Ormai è certo, è stata una folle sfida a buttare la Costa Concordia contro gli scogli del Giglio. Come in “Gioventù bruciata” con le auto: chi osa di più vince, o perde tutto. E noi? Tutto sotto controllo? | N. Cereghini
24 gennaio 2012

Punti chiave


Ciao a tutti! Questa notte ho sognato la Costa Concordia adagiata di fianco al Giglio: aiutavo il vicesindaco dell’isola a tirar su con le corde i passeggeri bloccati in fondo al ponte. Non so voi, ma personalmente sono stato molto colpito da questa terribile vicenda: la nave, il naufragio, la notte devono essere elementi che sollecitano le nostre paure ancestrali.
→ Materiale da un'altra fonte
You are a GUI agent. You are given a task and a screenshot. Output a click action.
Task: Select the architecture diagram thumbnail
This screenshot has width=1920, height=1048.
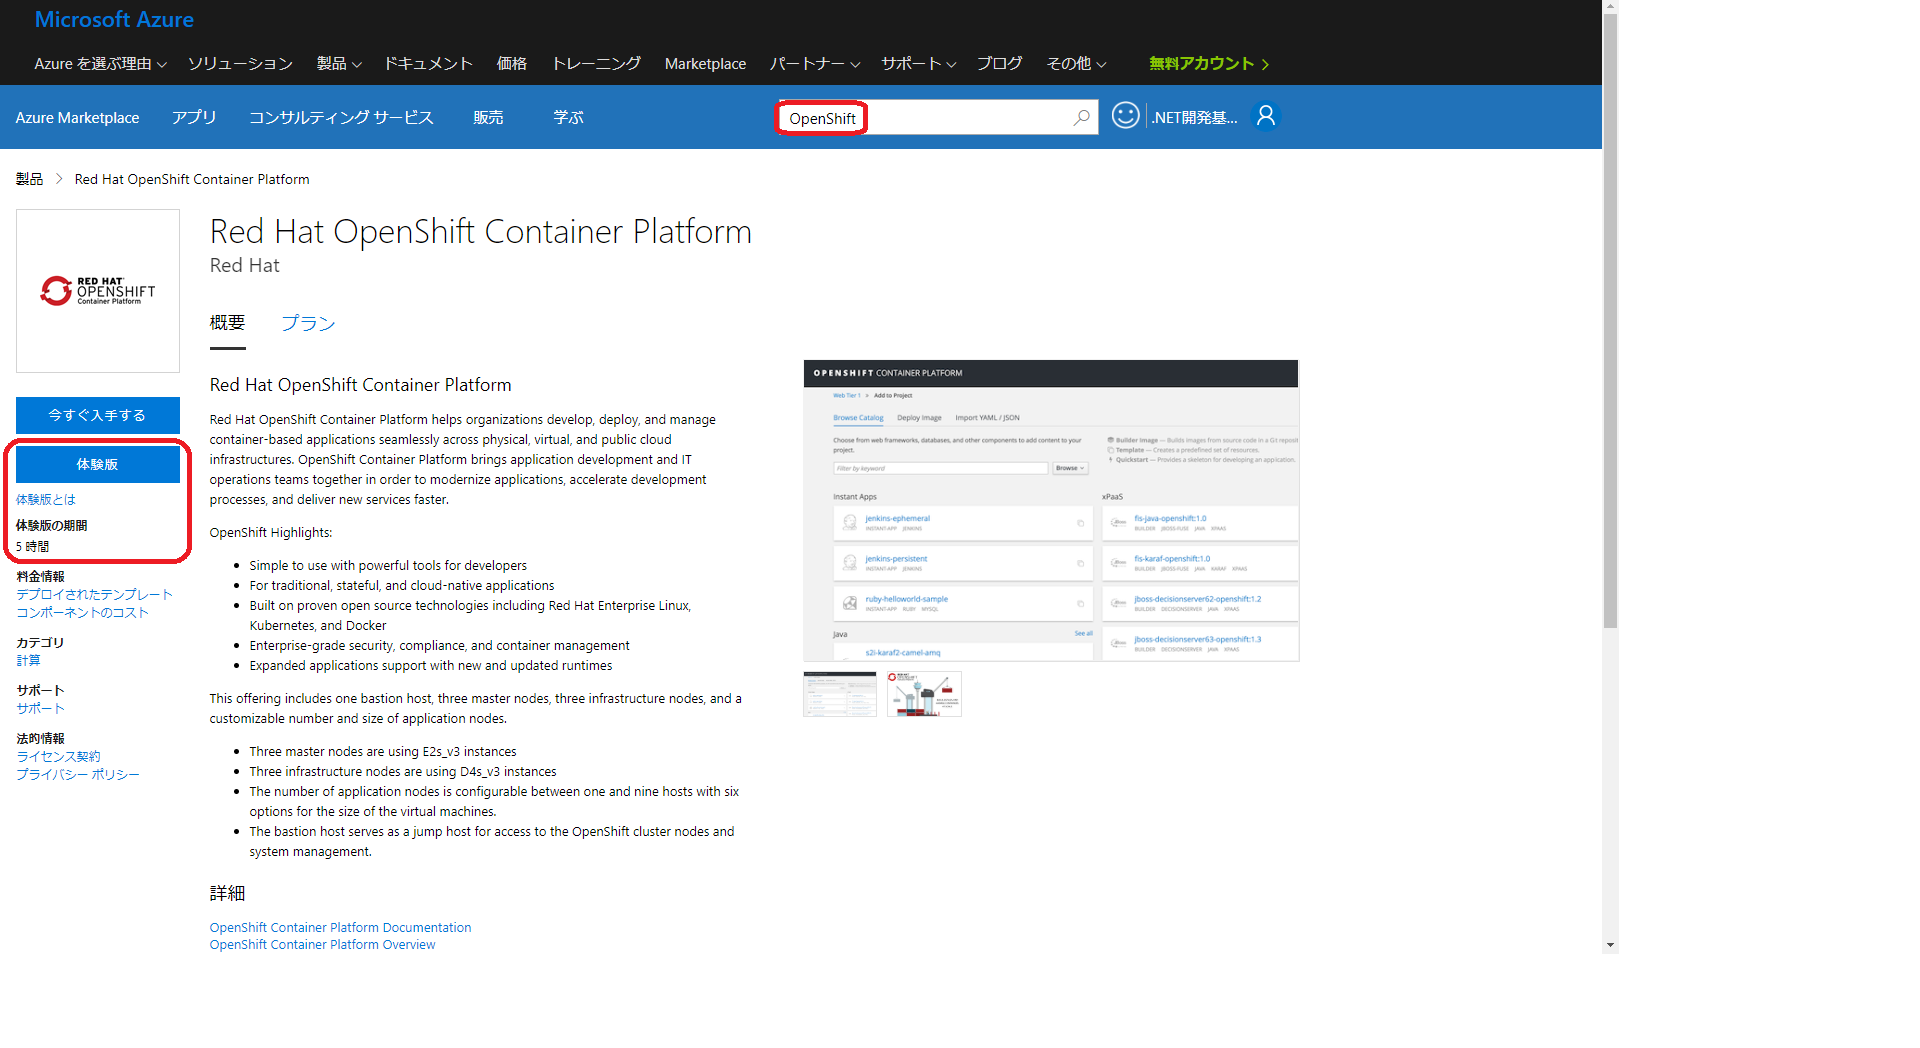(924, 694)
Pare proprio accertato che questo comandante non si sia accontentato di fare il cosiddetto “inchino” passando vicino all’isola, magari costeggiandola su una rotta tangente; ma che abbia proprio puntato il Giglio con l’intenzione di virare all’ultimo momento, un po’ più avanti di quanto avevano fatto altri colleghi nei mesi scorsi. Una vera sfida, tipo quella che faceva James Dean in “Gioventù bruciata”. Nel film i ragazzi dimostravano il loro coraggio lanciando l’auto a forte velocità verso lo strapiombo sul mare, per poi gettarsi fuori all’ultimo momento. Là le cose finivano male, ma almeno i temerari mettevano in gioco soltanto la loro, di pelle, e di auto; qui l’epilogo è stato disastroso, con la nave affollata, la virata tardiva e tante vittime ancora da contare.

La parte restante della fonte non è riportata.